My Lords, this is a very historic occasion, as those of us who are old enough to remember the bitter controversies over the disestablishment of the Church in Wales, and particularly over this question of the burial grounds, will recollect. When you touch upon the question of the burial grounds of any people, you are dealing with something very deep and very human, and the strong feelings engendered in Wales will be remembered by all of us who look back on those times. Now, as the noble and learned Viscount has reminded your Lordships, we have this remarkable compromise, and I do not think it is fitting that the Bill should pass its Second Reading without a recognition by those who sit on these Benches of its great historical importance.

4.3 p.m.


My Lords, as a Welsh member of another place at the time, I opposed most vigorously the Act we are now seeking to amend, and championed the continued right of the Church to retain its churchyards, a right which was defeated by some of my friends in the other camp. We welcome, naturally, this act of peace between the various parties and denominations, which are now unanimous in Wales, and rejoice that the ancient churchyards are going to be administered without sectarian bitterness or differentiation once again. We felt very bitterly on this matter in 1914, and some of us ventured to say then that we did not believe that the handing over of the churchyards to the local authorities would work. We were convinced that it would never work, and that the local authorities would not want them. The bulk of the local authorities refused to have anything to do with the matter. Then it was suggested that the universities, the main beneficiaries under the Act, should take responsibility. I was Pro-Chancellor of the University of Wales and Chairman of its Council. I want to make it quite clear, especially in view of a letter in The Times, that the Welsh University did not and does not, under the Act, acquire one single churchyard. Yet it was suggested that the Welsh University would have to pay for their upkeep and maintenance when the local authorities declined to do so. We pointed out that under the Act we are not entitled to do so.

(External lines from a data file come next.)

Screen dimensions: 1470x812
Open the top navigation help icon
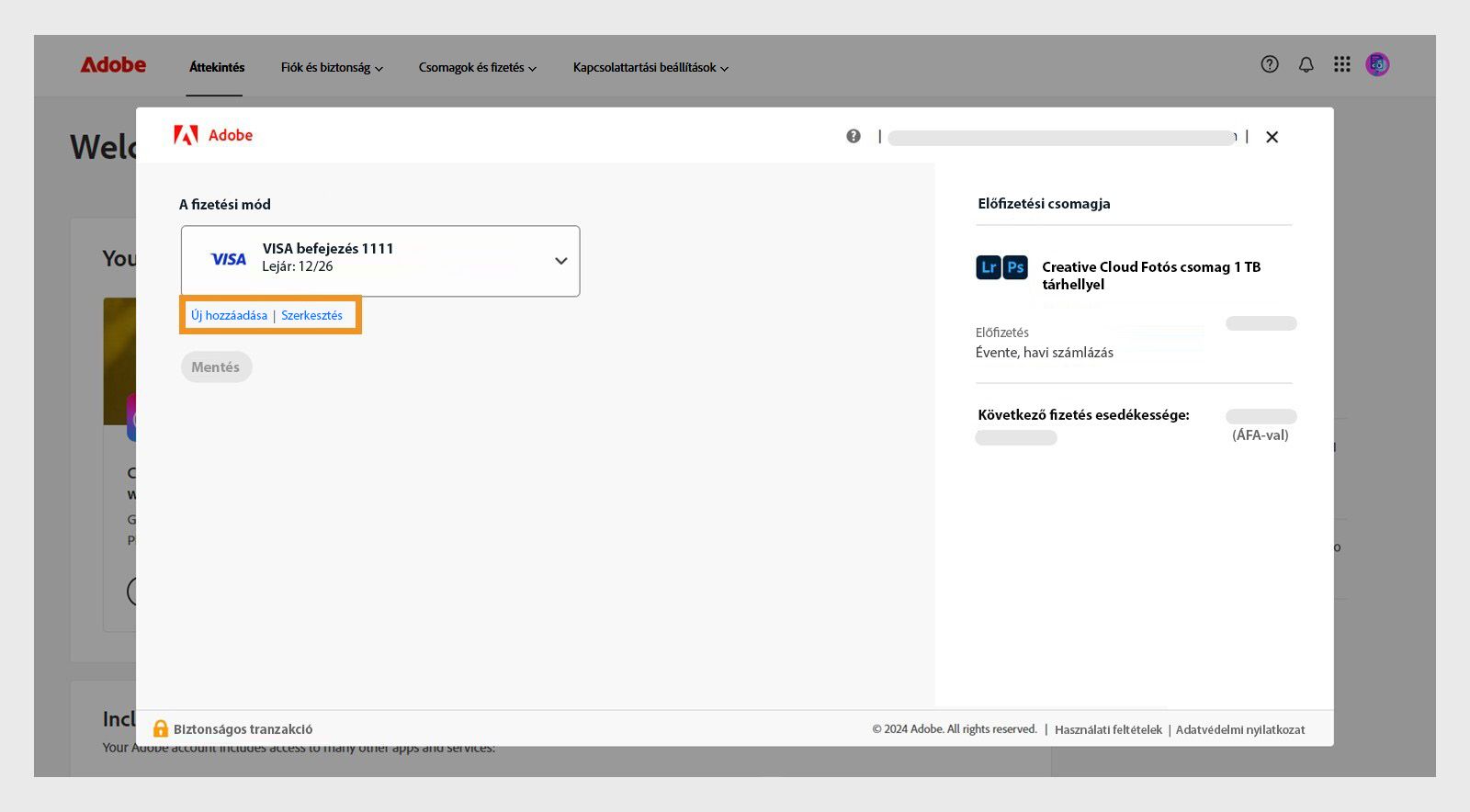[x=1270, y=64]
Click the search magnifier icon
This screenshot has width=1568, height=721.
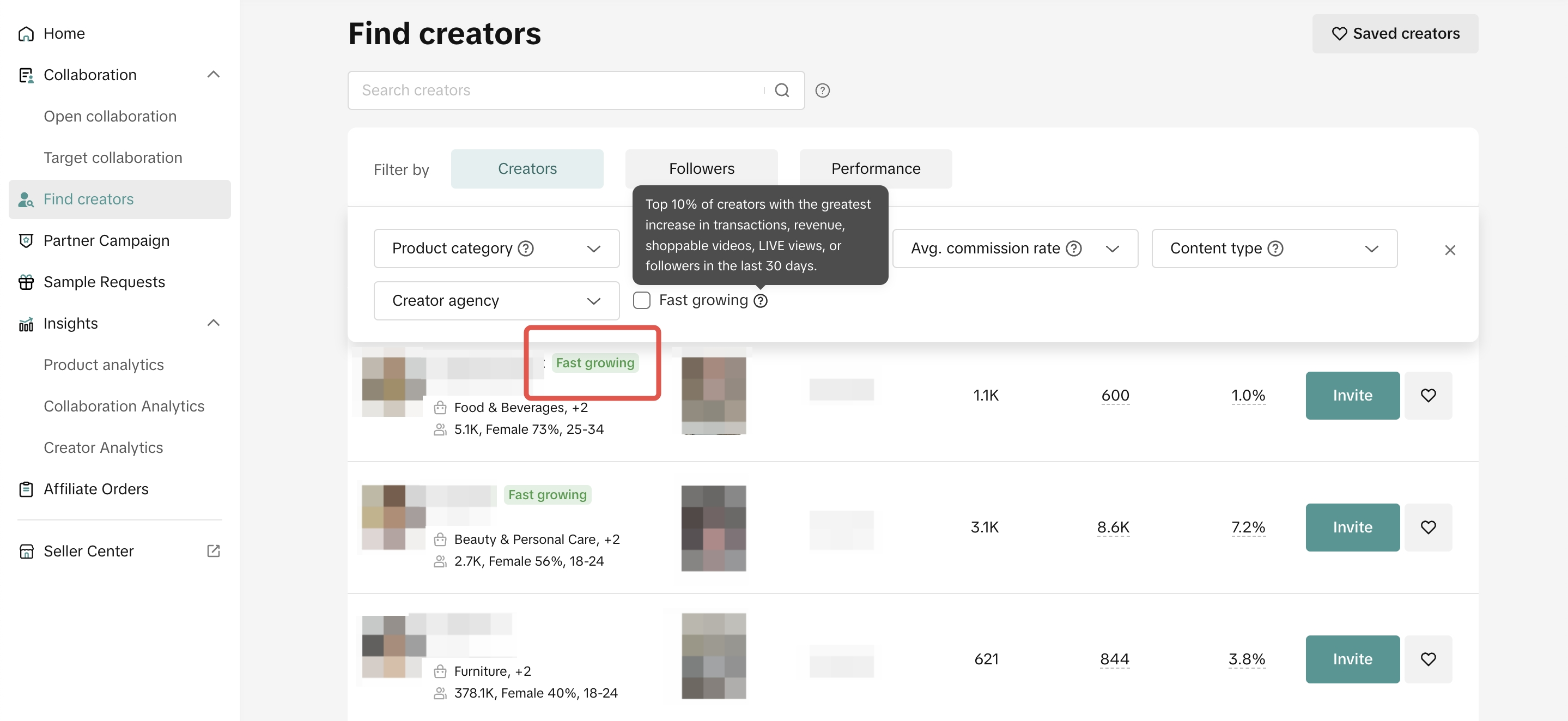(782, 90)
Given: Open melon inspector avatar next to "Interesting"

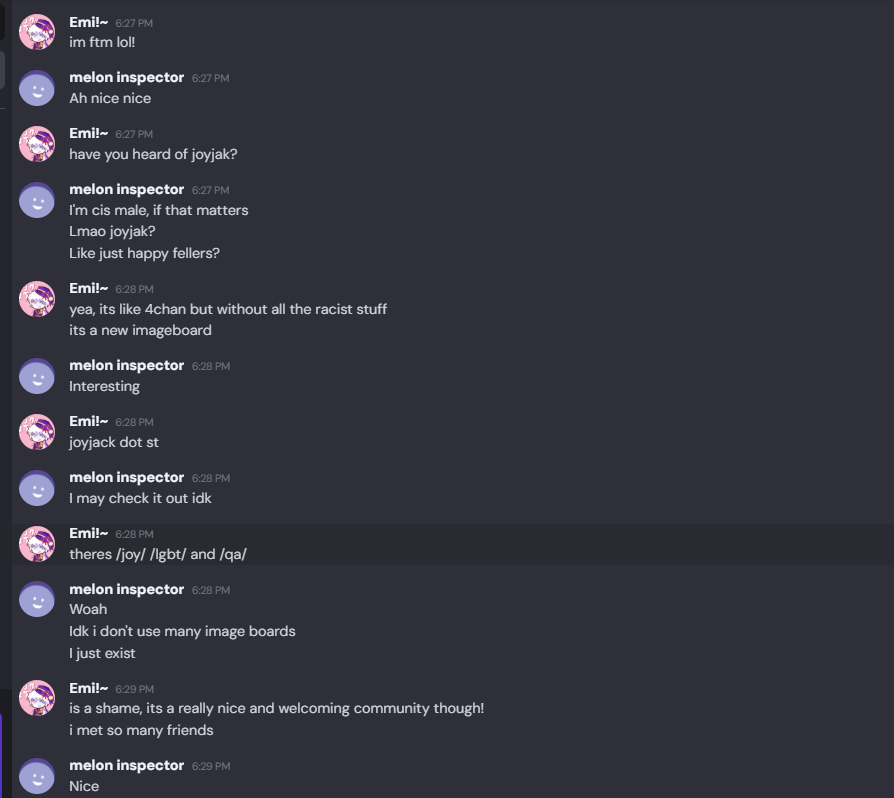Looking at the screenshot, I should (37, 376).
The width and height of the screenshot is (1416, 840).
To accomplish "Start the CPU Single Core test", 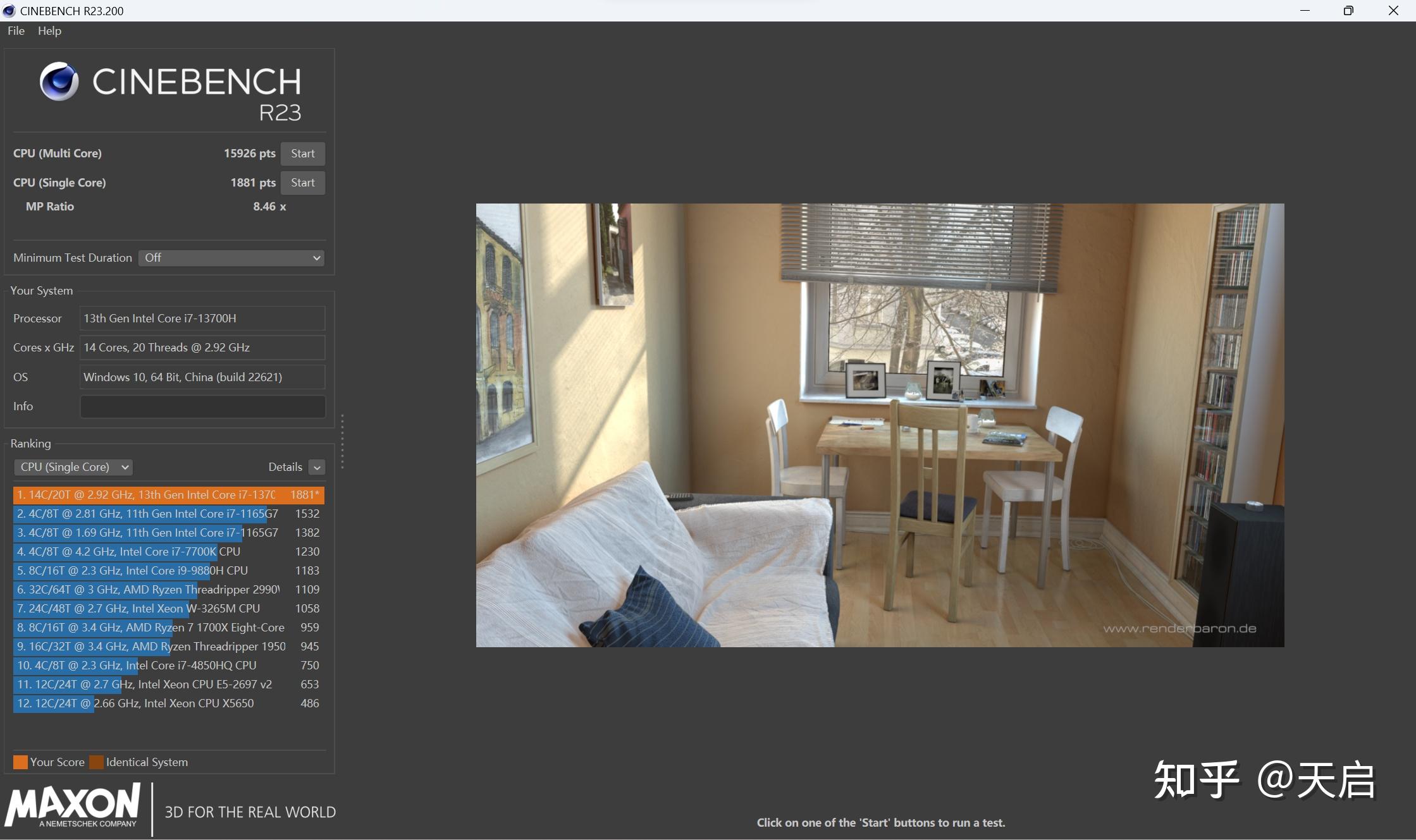I will pos(302,183).
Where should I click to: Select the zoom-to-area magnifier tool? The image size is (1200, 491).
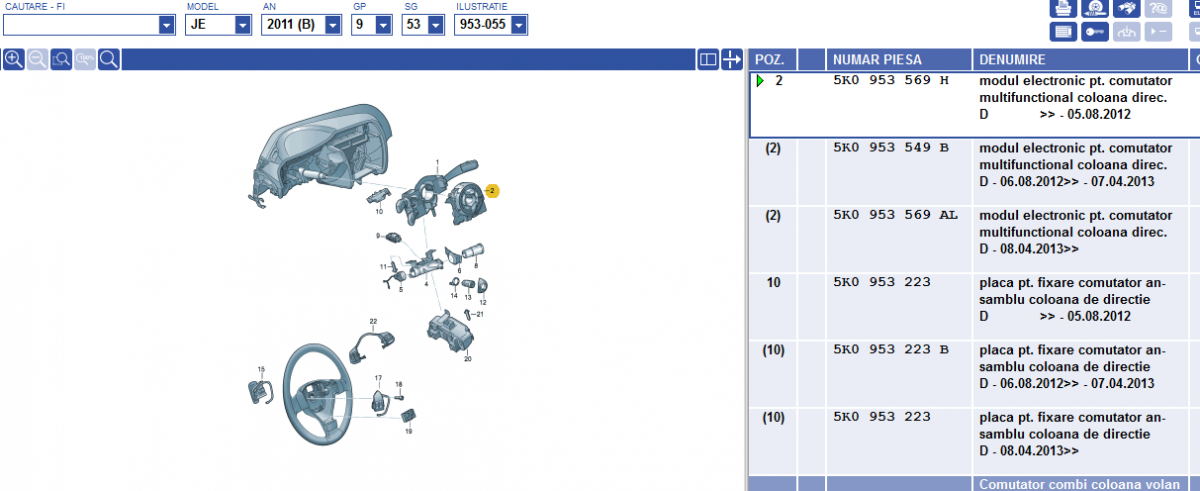point(61,60)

The only properties concerned were the diocesan estates, largely landed property vested in the Ecclesiastical Commissioners. We were unable, as a university, to use university funds to maintain some of these very historic churchyards with their ancient trees and monuments and records going back to the Middle Ages. It is tragic that a great many of them have been sadly neglected, but in accordance with the provisions of this Bill an undertaking has been given to restore them, maintain their decency and improve the amenities which have been neglected. Everyone in Wales, irrespective of Party denomination, is delighted. May I say that we owe the deepest debt to Mr. Herbert Morrison for his courage and initiative in healing what was in my young days in Parliament a matter of extreme bitterness? The whole question is now satisfactorily settled.

On Question, Bill read 2a, and committed to a Committee of the Whole House.